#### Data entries
--- START ---

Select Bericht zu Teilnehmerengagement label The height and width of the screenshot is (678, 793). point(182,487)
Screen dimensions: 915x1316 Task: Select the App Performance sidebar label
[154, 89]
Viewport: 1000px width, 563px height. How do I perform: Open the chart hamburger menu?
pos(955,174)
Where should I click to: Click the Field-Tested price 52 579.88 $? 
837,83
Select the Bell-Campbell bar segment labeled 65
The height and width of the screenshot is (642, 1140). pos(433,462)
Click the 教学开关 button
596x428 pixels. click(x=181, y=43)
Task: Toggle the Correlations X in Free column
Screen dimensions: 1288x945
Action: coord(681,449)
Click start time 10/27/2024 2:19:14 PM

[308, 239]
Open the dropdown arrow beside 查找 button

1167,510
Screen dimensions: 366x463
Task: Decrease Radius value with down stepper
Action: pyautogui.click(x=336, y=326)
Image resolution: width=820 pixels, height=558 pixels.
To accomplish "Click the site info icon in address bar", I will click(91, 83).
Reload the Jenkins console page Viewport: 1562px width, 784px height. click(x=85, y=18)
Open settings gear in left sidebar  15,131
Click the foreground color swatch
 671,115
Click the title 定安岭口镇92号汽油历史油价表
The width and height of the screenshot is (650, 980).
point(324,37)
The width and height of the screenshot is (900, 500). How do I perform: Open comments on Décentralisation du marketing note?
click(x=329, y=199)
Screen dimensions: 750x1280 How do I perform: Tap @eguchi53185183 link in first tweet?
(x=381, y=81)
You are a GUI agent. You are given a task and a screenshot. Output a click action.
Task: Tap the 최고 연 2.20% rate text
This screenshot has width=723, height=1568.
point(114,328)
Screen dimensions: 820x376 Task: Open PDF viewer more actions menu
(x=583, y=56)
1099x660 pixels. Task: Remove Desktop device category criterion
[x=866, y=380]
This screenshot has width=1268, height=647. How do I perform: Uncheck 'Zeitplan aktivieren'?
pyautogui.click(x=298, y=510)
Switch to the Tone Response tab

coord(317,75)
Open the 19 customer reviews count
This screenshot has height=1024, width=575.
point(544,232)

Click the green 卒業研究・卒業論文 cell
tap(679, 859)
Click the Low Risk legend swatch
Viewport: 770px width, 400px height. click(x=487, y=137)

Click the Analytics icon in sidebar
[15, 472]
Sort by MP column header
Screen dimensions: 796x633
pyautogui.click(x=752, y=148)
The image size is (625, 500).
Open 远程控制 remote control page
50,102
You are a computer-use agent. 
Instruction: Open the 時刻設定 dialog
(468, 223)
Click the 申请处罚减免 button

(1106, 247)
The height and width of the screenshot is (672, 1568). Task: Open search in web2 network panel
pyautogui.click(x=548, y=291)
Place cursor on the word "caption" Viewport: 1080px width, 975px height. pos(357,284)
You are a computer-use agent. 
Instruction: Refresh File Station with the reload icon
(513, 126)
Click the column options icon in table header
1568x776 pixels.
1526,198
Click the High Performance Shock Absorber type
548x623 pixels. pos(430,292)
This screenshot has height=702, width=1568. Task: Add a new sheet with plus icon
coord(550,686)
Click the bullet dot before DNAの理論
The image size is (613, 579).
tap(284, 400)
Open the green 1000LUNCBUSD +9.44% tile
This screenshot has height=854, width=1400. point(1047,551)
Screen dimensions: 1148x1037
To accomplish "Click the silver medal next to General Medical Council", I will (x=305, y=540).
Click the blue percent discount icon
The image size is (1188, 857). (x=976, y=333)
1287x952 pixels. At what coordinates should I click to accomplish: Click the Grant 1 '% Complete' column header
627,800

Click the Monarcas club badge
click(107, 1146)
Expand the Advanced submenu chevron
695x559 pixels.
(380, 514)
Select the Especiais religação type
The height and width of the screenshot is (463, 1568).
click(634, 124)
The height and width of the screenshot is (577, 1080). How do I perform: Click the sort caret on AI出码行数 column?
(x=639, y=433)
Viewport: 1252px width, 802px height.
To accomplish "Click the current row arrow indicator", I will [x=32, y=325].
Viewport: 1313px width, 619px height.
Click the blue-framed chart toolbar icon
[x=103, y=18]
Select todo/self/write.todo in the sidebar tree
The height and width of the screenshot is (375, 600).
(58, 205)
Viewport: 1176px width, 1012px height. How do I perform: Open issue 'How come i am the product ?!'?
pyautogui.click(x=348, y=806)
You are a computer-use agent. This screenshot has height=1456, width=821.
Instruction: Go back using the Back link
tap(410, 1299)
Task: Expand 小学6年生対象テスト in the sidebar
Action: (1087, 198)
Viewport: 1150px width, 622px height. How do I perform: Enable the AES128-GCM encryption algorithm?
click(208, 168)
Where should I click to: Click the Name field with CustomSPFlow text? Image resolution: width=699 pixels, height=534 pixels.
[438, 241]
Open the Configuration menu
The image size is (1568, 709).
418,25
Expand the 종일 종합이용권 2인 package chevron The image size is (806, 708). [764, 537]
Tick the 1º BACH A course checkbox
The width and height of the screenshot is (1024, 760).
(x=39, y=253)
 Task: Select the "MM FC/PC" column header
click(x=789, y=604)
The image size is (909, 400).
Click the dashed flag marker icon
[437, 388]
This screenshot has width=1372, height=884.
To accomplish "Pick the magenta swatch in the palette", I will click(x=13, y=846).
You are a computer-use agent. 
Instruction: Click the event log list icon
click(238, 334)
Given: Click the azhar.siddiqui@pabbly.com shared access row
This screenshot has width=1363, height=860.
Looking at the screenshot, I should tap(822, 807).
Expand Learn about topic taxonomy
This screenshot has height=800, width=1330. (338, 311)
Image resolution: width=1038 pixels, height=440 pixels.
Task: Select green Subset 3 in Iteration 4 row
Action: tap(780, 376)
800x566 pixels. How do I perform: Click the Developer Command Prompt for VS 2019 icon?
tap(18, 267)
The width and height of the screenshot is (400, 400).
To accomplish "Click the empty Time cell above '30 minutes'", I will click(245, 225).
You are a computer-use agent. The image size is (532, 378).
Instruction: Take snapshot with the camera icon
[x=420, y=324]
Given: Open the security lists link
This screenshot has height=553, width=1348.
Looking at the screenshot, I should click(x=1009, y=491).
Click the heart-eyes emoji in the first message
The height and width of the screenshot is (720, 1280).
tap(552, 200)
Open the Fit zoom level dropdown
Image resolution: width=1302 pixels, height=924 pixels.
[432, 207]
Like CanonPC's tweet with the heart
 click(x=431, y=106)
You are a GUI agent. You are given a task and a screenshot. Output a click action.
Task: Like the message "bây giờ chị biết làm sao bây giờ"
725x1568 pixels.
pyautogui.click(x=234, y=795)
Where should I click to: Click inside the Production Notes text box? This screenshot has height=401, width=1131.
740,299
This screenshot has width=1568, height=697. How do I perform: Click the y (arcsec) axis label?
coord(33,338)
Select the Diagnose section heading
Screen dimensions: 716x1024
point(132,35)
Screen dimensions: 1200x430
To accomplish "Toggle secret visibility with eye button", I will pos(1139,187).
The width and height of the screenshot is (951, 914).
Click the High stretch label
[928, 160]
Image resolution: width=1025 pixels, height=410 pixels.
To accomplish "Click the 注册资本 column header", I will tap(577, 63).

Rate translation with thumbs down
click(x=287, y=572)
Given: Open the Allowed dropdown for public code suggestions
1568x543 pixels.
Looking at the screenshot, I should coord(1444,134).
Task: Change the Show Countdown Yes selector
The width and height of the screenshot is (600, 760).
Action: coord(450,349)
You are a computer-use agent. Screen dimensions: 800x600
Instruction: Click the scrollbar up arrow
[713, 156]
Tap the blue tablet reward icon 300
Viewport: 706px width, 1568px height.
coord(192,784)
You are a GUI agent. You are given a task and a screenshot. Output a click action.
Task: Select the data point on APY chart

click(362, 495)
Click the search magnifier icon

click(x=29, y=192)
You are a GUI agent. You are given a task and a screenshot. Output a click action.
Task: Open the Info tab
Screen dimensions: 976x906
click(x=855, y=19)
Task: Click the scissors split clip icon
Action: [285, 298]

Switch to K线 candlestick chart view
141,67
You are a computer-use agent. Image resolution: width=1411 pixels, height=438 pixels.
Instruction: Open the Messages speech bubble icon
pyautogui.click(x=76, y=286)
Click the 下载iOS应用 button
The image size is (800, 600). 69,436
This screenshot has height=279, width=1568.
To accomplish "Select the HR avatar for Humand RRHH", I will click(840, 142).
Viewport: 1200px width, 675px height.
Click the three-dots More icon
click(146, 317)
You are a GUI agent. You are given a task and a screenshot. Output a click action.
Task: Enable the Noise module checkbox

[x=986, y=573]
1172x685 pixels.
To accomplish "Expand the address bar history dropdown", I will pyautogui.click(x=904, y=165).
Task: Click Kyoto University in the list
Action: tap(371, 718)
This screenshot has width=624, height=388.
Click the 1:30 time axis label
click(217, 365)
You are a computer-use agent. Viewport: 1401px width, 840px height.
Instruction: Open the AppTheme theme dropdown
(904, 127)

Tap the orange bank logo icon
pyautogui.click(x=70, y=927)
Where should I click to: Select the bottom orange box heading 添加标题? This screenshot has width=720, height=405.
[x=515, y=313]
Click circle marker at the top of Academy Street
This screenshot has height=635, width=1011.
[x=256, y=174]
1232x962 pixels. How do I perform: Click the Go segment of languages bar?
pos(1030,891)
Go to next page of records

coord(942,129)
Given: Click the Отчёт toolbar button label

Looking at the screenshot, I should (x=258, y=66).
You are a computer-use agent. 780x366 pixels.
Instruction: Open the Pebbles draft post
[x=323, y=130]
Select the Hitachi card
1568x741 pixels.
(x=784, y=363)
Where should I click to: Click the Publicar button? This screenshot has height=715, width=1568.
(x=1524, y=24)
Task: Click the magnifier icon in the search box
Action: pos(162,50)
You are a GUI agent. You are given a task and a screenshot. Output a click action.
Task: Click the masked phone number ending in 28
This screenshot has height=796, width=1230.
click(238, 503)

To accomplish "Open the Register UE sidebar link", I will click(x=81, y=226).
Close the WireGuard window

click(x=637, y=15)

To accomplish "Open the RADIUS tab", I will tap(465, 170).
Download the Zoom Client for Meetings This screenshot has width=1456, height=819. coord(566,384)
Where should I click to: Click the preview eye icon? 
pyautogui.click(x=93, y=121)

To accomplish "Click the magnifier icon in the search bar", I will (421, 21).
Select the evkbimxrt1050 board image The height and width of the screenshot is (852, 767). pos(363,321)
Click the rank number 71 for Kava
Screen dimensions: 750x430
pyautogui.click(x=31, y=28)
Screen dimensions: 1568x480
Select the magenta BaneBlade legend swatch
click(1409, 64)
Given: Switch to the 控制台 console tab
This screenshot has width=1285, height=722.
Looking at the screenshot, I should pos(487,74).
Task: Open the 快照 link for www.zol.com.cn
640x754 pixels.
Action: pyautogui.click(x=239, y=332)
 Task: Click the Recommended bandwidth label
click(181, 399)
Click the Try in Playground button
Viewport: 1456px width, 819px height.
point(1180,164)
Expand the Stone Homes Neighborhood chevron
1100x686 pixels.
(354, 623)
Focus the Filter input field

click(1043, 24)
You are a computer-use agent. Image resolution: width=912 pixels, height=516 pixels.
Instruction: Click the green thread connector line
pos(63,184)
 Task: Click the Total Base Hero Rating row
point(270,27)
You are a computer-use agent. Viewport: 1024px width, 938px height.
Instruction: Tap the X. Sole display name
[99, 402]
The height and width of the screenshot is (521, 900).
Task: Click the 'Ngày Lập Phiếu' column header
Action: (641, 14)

--- END ---

#### Directions for this task
Collect the lines of the records that include the string "Toggle".

#### Exercise response
Task: Toggle the Correlations X in Free column
To accomplish "Toggle secret visibility with eye button", I will pos(1139,187).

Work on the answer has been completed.